___ Records provided ___
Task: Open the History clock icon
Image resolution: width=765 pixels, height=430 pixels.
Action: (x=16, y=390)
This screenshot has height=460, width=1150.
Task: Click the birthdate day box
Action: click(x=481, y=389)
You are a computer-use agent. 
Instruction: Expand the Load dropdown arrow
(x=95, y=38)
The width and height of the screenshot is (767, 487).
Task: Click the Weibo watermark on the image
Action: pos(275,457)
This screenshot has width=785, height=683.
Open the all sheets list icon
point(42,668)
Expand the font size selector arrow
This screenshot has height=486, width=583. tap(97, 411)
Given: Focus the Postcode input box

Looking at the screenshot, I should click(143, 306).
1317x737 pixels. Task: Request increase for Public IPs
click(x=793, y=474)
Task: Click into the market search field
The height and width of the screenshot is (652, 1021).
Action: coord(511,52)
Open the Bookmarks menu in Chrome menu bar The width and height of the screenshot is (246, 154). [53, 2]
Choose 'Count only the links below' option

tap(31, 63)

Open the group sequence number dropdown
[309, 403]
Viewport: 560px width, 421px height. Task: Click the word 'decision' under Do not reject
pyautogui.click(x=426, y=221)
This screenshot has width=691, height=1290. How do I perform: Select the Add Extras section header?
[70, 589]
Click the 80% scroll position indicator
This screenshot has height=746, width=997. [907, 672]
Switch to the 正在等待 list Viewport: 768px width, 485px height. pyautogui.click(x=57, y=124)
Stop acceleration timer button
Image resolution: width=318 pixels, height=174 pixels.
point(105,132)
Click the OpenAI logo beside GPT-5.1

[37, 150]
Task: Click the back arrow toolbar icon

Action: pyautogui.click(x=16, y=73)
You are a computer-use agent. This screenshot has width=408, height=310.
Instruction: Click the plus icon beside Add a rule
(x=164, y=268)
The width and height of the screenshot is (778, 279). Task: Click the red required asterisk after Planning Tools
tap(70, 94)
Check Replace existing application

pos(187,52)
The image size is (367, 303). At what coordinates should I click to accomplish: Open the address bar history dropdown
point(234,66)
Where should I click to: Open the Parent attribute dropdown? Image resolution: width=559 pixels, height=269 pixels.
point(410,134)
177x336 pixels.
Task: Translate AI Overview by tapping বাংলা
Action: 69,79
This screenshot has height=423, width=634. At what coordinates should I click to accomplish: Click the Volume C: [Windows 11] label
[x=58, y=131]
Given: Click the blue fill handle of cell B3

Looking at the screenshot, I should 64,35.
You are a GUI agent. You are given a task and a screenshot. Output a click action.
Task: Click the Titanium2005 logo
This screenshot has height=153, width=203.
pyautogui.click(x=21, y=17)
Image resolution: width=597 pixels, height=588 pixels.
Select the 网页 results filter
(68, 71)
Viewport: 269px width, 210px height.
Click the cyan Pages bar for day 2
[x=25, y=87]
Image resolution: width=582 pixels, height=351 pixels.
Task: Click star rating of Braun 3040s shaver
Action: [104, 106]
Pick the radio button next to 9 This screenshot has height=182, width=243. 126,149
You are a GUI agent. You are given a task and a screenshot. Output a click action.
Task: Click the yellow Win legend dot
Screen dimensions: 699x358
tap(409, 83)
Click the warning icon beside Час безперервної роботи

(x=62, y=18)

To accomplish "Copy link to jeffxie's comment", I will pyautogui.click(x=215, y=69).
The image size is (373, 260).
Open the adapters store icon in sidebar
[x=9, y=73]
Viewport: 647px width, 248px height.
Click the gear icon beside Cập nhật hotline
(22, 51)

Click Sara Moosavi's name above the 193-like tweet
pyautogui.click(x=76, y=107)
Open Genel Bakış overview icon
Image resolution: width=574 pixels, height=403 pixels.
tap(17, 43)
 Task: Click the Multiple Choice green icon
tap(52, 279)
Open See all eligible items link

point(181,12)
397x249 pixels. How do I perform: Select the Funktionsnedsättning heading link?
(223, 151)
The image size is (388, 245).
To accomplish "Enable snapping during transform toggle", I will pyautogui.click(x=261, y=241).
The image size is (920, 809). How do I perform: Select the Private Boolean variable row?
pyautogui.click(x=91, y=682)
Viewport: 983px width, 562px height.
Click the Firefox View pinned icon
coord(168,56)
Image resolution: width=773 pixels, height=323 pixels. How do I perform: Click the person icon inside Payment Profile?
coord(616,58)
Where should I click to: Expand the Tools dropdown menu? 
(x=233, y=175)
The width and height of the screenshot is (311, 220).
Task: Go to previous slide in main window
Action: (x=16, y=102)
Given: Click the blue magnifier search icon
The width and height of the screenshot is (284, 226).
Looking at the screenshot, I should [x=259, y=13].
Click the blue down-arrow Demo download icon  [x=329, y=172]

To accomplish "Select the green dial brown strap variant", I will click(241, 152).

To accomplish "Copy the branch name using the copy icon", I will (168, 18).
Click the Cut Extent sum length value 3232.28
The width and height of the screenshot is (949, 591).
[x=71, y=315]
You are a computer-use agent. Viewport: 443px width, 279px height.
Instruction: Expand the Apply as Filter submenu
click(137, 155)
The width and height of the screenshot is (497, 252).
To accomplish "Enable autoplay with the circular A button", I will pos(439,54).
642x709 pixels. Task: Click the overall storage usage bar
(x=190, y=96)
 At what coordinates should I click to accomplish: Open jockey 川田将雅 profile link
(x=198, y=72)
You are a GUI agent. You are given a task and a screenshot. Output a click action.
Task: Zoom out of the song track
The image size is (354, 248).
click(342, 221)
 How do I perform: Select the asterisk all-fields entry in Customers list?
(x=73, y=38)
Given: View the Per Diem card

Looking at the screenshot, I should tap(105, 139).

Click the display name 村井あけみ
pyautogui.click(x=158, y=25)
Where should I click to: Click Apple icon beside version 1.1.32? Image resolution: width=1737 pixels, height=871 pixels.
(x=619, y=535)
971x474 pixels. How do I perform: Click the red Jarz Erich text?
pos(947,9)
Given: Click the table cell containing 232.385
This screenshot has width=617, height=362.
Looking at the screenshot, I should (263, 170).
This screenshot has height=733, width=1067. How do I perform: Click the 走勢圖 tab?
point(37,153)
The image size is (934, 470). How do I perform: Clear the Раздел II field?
___
Could you transcribe every entry exactly, without altering anything?

◆ **The completed task**
Task: Open the History clock icon
Image resolution: width=765 pixels, height=430 pixels.
Action: (x=16, y=390)
This screenshot has height=460, width=1150.
Task: Click the birthdate day box
Action: click(x=481, y=389)
You are a computer-use agent. 
Instruction: Expand the Load dropdown arrow
(x=95, y=38)
The width and height of the screenshot is (767, 487).
Task: Click the Weibo watermark on the image
Action: pos(275,457)
This screenshot has width=785, height=683.
Open the all sheets list icon
point(42,668)
Expand the font size selector arrow
This screenshot has height=486, width=583. tap(97, 411)
Given: Focus the Postcode input box

Looking at the screenshot, I should click(143, 306).
1317x737 pixels. Task: Request increase for Public IPs
click(x=793, y=474)
Task: Click into the market search field
The height and width of the screenshot is (652, 1021).
Action: coord(511,52)
Open the Bookmarks menu in Chrome menu bar The width and height of the screenshot is (246, 154). [53, 2]
Choose 'Count only the links below' option

tap(31, 63)

Open the group sequence number dropdown
[309, 403]
Viewport: 560px width, 421px height. Task: Click the word 'decision' under Do not reject
pyautogui.click(x=426, y=221)
This screenshot has width=691, height=1290. How do I perform: Select the Add Extras section header?
[70, 589]
Click the 80% scroll position indicator
This screenshot has height=746, width=997. [907, 672]
Switch to the 正在等待 list Viewport: 768px width, 485px height. pyautogui.click(x=57, y=124)
Stop acceleration timer button
Image resolution: width=318 pixels, height=174 pixels.
point(105,132)
Click the OpenAI logo beside GPT-5.1

[37, 150]
Task: Click the back arrow toolbar icon

Action: pyautogui.click(x=16, y=73)
You are a computer-use agent. This screenshot has width=408, height=310.
Instruction: Click the plus icon beside Add a rule
(x=164, y=268)
The width and height of the screenshot is (778, 279). Task: Click the red required asterisk after Planning Tools
tap(70, 94)
Check Replace existing application

pos(187,52)
The image size is (367, 303). At what coordinates should I click to accomplish: Open the address bar history dropdown
point(234,66)
Where should I click to: Open the Parent attribute dropdown? Image resolution: width=559 pixels, height=269 pixels.
point(410,134)
177x336 pixels.
Task: Translate AI Overview by tapping বাংলা
Action: 69,79
This screenshot has height=423, width=634. At what coordinates should I click to accomplish: Click the Volume C: [Windows 11] label
[x=58, y=131]
Given: Click the blue fill handle of cell B3

Looking at the screenshot, I should 64,35.
You are a GUI agent. You are given a task and a screenshot. Output a click action.
Task: Click the Titanium2005 logo
This screenshot has height=153, width=203.
pyautogui.click(x=21, y=17)
Image resolution: width=597 pixels, height=588 pixels.
Select the 网页 results filter
(68, 71)
Viewport: 269px width, 210px height.
Click the cyan Pages bar for day 2
[x=25, y=87]
Image resolution: width=582 pixels, height=351 pixels.
Task: Click star rating of Braun 3040s shaver
Action: [104, 106]
Pick the radio button next to 9 This screenshot has height=182, width=243. 126,149
You are a GUI agent. You are given a task and a screenshot. Output a click action.
Task: Click the yellow Win legend dot
Screen dimensions: 699x358
tap(409, 83)
Click the warning icon beside Час безперервної роботи

(x=62, y=18)

To accomplish "Copy link to jeffxie's comment", I will pyautogui.click(x=215, y=69).
The image size is (373, 260).
Open the adapters store icon in sidebar
[x=9, y=73]
Viewport: 647px width, 248px height.
Click the gear icon beside Cập nhật hotline
(22, 51)

Click Sara Moosavi's name above the 193-like tweet
pyautogui.click(x=76, y=107)
Open Genel Bakış overview icon
Image resolution: width=574 pixels, height=403 pixels.
tap(17, 43)
 Task: Click the Multiple Choice green icon
tap(52, 279)
Open See all eligible items link

point(181,12)
397x249 pixels. How do I perform: Select the Funktionsnedsättning heading link?
(223, 151)
The image size is (388, 245).
To accomplish "Enable snapping during transform toggle", I will pyautogui.click(x=261, y=241).
The image size is (920, 809). How do I perform: Select the Private Boolean variable row?
pyautogui.click(x=91, y=682)
Viewport: 983px width, 562px height.
Click the Firefox View pinned icon
coord(168,56)
Image resolution: width=773 pixels, height=323 pixels. How do I perform: Click the person icon inside Payment Profile?
coord(616,58)
Where should I click to: Expand the Tools dropdown menu? 
(x=233, y=175)
The width and height of the screenshot is (311, 220).
Task: Go to previous slide in main window
Action: (x=16, y=102)
Given: Click the blue magnifier search icon
The width and height of the screenshot is (284, 226).
Looking at the screenshot, I should [x=259, y=13].
Click the blue down-arrow Demo download icon  [x=329, y=172]

To accomplish "Select the green dial brown strap variant", I will click(241, 152).

To accomplish "Copy the branch name using the copy icon", I will (168, 18).
Click the Cut Extent sum length value 3232.28
The width and height of the screenshot is (949, 591).
[x=71, y=315]
You are a computer-use agent. Viewport: 443px width, 279px height.
Instruction: Expand the Apply as Filter submenu
click(137, 155)
The width and height of the screenshot is (497, 252).
To accomplish "Enable autoplay with the circular A button", I will pos(439,54).
642x709 pixels. Task: Click the overall storage usage bar
(x=190, y=96)
 At what coordinates should I click to accomplish: Open jockey 川田将雅 profile link
(x=198, y=72)
You are a GUI agent. You are given a task and a screenshot. Output a click action.
Task: Zoom out of the song track
The image size is (354, 248).
click(342, 221)
 How do I perform: Select the asterisk all-fields entry in Customers list?
(x=73, y=38)
Given: View the Per Diem card

Looking at the screenshot, I should tap(105, 139).

Click the display name 村井あけみ
pyautogui.click(x=158, y=25)
Where should I click to: Click Apple icon beside version 1.1.32? Image resolution: width=1737 pixels, height=871 pixels.
(x=619, y=535)
971x474 pixels. How do I perform: Click the red Jarz Erich text?
pos(947,9)
Given: Click the table cell containing 232.385
This screenshot has width=617, height=362.
Looking at the screenshot, I should (263, 170).
This screenshot has height=733, width=1067. How do I perform: Click the 走勢圖 tab?
point(37,153)
The image size is (934, 470). How do I perform: Clear the Раздел II field?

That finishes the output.